著書「夜と霧」で有名な心理学者、ヴィクトール・フランクルが、こんな事を言っています。
幸せは決して目標ではないし目標であってもならない。そもそも目標であることもできません。幸せとは結果にすぎないのです。
みなさんは、どう感じられるだろうか? 僕なんかは、すごく違和感を感じました。なんでそういう考え方が発生するんだろう? 違和感ゆえに、すごく興味がわいた。この言葉のベースになっている理路を、なんとか発掘したいと思った。
根本的なことを確認。「幸せ≠快」ということです。確かに「快」により、幸せは生じうる。しかし、それは継続するとは限らない。なぜなら、人生とは「山あり谷あり」だから。フランクル先生は、人生はお気楽な道のりではないよ、と言っているのです。現代に「強制収容所」は無い。しかし、現代社会そのものが、ときに空虚で閉塞感にみちた、渇ききった世界ではないだろうか? あたかも「強制収容所」のように。つまり生きるとは、それそのものが苛酷だと言いたいわけです。
「快」を突っ走ると、そこには破滅が待っている。「快」ばかり求める人の背中には「スジ」が通っていないから。山あり谷ありの人生の中、谷に入ったとたん、彼らは砕け散ってしまう。なんと脆い。フランクル先生は強制収容所の生活の中で、そうした「運命に左右されやすい弱い人間」を、ずっと観てきた。背中に「スジ」が通っている人は少ない。しかし、彼らは苦境のときに耐えることができる。スジとは? ☞ 使命感、生きる意味を知っていること。なぜ生きるのか、普段からしっかり考えている人。そうした人だけが、きびしい運命に抗って、毅然と生きることができる。
幸せはどうやって捕まえる? 幸せは追えば追うほど、手からすり抜けて逃げてしまう。幸せは、利己主義からは発生しない。飽食からも発生しない。フランクル先生は、たぶんこう考えていたと思う。「与えることによって、幸せになりなさい」と。宗教的に言えば、愛に基づいて生きること。忘我の中に、幸せは自ずとやってくると。他から侵されない「スジ」に則って生きるかぎり、その人は運命の誘惑や試しや折檻にも耐えうる。そうして、最悪なときにさえ「幸せ」は残りうる。それは「希望」という形で。

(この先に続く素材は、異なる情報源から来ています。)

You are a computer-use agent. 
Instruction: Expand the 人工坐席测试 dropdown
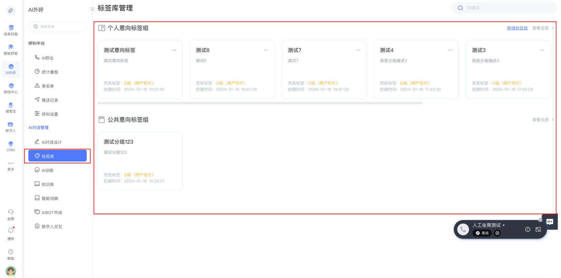504,225
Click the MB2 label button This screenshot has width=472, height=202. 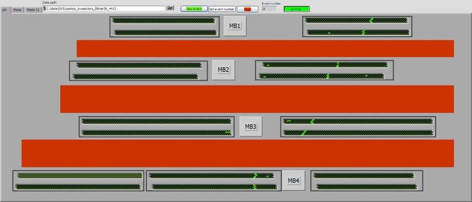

希望は決して消えない。背中に「スジ」がある限り。逆に「スジ」が無い人は、苛酷な状況になると「絶望」するかもしれない。やっぱり人間って、谷底まで落ちたときにどう思うかじゃないですかね? 「もうだめだ」と思うか「まだ生きてやる」と思うか。あるいは「まだ生きる余地がある」と思うか。すべては「スジ」が、その生きる意志の強さを生み出している。そうして、無我のなかで生きるうちに「幸せ」は自然と寄り添うんだと思います。以上、ヴィクトール・フランクルの言葉からインスパイアされて文章こさえました。
※「ショーシャンクの空に」という映画(原作スティーブン・キング、監督フランク・ダラボン)がある。腐敗した刑務所の中で生きる人々を描いているが、フランクル先生の収容所とよく似た描写だと思う。主人公のアンディは、ぼんやりしているようで「スジ」の入っている男です。彼も「希望は決して消滅しない」と語っています。興味のある方は、どうぞ。